__THE DATA__.

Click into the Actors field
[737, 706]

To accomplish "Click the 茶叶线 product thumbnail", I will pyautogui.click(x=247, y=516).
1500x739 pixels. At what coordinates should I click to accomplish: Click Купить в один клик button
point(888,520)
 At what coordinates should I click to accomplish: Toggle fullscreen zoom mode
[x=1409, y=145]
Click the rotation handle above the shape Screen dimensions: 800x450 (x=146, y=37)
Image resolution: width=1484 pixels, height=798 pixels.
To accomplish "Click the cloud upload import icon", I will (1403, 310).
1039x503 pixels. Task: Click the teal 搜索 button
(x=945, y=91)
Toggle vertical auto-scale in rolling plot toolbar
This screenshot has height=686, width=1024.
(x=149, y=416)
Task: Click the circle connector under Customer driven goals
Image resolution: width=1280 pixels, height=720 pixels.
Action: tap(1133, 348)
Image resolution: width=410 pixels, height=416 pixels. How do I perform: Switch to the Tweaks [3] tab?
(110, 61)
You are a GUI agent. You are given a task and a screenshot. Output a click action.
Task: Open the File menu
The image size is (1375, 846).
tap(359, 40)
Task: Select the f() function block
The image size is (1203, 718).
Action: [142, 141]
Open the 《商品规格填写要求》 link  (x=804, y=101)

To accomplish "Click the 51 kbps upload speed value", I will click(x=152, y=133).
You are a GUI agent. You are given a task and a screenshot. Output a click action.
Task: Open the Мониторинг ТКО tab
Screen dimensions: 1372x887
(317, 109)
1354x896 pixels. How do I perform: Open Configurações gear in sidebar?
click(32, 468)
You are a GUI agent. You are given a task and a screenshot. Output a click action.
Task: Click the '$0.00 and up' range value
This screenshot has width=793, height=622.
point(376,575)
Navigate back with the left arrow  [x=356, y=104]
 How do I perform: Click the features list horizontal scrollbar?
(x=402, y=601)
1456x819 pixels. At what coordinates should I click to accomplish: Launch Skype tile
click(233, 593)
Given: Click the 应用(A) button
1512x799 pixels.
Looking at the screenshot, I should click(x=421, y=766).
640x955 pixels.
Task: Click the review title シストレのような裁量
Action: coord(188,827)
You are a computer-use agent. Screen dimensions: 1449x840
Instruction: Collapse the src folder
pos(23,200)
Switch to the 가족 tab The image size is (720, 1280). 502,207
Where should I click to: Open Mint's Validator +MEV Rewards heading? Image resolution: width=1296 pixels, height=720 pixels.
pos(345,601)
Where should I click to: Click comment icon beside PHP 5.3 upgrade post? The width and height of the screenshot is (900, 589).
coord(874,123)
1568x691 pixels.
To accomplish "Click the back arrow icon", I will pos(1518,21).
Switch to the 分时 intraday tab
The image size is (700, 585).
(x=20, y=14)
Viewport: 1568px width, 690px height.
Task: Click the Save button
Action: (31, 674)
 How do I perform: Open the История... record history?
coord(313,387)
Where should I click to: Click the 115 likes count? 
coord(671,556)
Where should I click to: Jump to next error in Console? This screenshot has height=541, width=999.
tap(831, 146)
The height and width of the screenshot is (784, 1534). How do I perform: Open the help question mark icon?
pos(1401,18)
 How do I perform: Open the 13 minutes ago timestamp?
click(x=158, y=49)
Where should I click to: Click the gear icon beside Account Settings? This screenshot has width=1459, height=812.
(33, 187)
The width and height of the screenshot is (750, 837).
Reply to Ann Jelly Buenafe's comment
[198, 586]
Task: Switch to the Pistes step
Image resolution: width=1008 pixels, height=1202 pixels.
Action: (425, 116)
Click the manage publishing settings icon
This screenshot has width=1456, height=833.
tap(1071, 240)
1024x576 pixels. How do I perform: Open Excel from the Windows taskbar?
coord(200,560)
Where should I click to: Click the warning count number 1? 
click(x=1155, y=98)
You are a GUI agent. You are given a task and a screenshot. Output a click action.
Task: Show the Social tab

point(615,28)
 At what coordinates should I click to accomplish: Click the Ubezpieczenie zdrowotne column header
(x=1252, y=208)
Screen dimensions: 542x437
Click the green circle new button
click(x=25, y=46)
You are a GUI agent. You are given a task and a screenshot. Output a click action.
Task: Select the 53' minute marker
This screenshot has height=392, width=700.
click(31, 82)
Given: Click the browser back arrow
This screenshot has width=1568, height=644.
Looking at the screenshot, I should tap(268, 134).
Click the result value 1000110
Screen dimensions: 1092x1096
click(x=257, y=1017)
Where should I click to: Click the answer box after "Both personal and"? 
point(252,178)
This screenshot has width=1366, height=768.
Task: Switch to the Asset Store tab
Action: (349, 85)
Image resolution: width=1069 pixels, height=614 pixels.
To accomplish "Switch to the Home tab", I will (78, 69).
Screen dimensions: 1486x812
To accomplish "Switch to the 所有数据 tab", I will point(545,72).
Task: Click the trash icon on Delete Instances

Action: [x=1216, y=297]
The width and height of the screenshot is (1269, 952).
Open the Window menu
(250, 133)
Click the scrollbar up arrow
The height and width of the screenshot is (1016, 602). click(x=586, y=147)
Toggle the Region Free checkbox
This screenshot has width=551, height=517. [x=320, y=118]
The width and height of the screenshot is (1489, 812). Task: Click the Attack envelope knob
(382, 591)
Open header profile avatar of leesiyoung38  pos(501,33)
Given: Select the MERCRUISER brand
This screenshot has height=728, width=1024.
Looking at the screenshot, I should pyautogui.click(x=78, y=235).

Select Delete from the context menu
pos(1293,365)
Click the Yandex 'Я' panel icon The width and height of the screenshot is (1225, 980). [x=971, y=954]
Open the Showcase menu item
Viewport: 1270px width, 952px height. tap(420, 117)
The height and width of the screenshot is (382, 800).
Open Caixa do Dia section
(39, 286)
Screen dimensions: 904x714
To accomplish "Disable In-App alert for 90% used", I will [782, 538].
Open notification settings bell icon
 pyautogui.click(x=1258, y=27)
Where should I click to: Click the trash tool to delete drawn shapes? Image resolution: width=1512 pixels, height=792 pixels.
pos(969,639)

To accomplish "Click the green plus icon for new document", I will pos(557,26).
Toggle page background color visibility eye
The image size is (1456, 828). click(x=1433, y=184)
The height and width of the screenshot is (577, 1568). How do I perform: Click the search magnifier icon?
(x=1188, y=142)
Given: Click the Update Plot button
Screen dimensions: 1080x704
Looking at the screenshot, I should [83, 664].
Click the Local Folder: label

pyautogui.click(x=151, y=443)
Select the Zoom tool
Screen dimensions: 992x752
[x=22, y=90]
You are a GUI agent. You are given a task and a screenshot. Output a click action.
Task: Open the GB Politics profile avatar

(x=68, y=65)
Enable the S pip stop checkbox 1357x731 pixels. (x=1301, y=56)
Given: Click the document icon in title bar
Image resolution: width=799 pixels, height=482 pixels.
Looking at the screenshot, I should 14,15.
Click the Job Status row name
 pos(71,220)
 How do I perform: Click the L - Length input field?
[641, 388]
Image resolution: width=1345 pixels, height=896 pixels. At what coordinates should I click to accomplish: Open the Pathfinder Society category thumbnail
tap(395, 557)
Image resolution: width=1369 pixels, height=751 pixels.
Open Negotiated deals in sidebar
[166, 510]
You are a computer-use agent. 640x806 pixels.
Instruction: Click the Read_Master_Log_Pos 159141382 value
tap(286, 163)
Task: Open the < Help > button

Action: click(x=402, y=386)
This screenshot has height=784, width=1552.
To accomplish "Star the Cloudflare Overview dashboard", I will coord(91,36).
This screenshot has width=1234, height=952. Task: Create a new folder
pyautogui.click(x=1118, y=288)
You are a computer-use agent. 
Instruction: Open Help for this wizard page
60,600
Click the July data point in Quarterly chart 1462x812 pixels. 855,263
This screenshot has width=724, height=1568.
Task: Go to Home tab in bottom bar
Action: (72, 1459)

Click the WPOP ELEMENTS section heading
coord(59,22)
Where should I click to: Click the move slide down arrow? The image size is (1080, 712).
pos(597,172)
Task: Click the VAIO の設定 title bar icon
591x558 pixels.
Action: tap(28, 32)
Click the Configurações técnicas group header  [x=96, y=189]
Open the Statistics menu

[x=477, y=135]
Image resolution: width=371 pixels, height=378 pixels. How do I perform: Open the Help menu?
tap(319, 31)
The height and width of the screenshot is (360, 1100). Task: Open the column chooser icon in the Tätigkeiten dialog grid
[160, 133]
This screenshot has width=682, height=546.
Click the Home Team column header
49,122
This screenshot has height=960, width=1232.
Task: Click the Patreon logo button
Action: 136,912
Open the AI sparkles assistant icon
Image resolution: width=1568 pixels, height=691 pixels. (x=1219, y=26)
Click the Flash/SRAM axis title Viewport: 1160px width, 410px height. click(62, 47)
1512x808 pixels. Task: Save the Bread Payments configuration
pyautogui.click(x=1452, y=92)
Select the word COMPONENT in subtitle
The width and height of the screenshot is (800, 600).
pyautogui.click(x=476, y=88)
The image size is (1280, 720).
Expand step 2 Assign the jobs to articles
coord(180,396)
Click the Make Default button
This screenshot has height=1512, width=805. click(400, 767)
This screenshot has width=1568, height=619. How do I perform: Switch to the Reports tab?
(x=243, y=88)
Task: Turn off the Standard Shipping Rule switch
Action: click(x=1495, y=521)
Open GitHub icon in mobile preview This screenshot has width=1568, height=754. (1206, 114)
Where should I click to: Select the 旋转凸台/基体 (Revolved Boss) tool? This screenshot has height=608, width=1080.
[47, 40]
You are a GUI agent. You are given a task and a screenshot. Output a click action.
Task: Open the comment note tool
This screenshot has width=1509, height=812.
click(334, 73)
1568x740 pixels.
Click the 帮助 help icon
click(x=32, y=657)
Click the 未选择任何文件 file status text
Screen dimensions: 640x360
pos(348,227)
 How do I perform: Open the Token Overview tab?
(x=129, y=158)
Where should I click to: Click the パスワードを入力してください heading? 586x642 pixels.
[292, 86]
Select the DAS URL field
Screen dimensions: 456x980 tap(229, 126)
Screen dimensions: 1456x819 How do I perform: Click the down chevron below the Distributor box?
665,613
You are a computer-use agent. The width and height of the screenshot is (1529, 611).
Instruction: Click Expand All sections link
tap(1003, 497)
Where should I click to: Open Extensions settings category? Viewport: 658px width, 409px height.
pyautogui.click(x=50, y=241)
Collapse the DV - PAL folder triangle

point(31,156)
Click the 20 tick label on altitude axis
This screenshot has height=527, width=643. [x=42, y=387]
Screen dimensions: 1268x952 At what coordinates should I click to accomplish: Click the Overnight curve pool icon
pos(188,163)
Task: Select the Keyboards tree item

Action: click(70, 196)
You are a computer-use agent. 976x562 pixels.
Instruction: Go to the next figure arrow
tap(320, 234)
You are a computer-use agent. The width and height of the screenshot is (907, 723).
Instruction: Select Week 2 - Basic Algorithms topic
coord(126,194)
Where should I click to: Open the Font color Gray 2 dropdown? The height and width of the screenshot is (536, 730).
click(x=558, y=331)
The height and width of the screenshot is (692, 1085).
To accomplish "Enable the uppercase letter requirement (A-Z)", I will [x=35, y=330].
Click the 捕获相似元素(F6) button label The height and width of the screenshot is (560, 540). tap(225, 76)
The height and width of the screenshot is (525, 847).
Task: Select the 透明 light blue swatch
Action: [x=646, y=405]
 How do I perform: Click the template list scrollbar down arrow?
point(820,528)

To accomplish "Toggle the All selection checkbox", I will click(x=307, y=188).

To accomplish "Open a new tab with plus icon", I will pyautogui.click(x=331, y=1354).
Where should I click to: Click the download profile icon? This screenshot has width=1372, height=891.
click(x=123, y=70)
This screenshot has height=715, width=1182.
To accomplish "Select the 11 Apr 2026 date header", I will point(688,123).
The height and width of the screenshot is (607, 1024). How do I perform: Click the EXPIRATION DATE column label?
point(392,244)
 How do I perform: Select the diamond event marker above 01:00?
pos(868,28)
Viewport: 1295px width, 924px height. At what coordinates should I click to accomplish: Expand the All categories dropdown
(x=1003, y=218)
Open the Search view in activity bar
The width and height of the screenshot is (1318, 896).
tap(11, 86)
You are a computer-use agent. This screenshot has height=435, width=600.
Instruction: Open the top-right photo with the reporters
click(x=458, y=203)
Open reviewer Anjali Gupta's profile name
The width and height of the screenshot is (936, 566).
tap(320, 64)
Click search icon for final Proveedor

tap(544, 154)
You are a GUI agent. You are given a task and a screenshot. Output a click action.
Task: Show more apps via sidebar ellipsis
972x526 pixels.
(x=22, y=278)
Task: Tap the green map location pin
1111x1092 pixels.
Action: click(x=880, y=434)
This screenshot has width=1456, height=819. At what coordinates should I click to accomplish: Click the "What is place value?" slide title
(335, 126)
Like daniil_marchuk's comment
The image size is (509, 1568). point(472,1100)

__EXERCISE DIRECTIONS__. Retype the rows from the line containing "Open GitHub icon" through the line containing "will [x=35, y=330].", both included, keeping every character the same.

__TASK RESPONSE__.
Open GitHub icon in mobile preview This screenshot has width=1568, height=754. (1206, 114)
Where should I click to: Select the 旋转凸台/基体 (Revolved Boss) tool? This screenshot has height=608, width=1080.
[47, 40]
You are a GUI agent. You are given a task and a screenshot. Output a click action.
Task: Open the comment note tool
This screenshot has width=1509, height=812.
click(334, 73)
1568x740 pixels.
Click the 帮助 help icon
click(x=32, y=657)
Click the 未选择任何文件 file status text
Screen dimensions: 640x360
pos(348,227)
 How do I perform: Open the Token Overview tab?
(x=129, y=158)
Where should I click to: Click the パスワードを入力してください heading? 586x642 pixels.
[292, 86]
Select the DAS URL field
Screen dimensions: 456x980 tap(229, 126)
Screen dimensions: 1456x819 How do I perform: Click the down chevron below the Distributor box?
665,613
You are a computer-use agent. The width and height of the screenshot is (1529, 611).
Instruction: Click Expand All sections link
tap(1003, 497)
Where should I click to: Open Extensions settings category? Viewport: 658px width, 409px height.
pyautogui.click(x=50, y=241)
Collapse the DV - PAL folder triangle

point(31,156)
Click the 20 tick label on altitude axis
This screenshot has height=527, width=643. [x=42, y=387]
Screen dimensions: 1268x952 At what coordinates should I click to accomplish: Click the Overnight curve pool icon
pos(188,163)
Task: Select the Keyboards tree item

Action: click(70, 196)
You are a computer-use agent. 976x562 pixels.
Instruction: Go to the next figure arrow
tap(320, 234)
You are a computer-use agent. The width and height of the screenshot is (907, 723).
Instruction: Select Week 2 - Basic Algorithms topic
coord(126,194)
Where should I click to: Open the Font color Gray 2 dropdown? The height and width of the screenshot is (536, 730).
click(x=558, y=331)
The height and width of the screenshot is (692, 1085).
To accomplish "Enable the uppercase letter requirement (A-Z)", I will [x=35, y=330].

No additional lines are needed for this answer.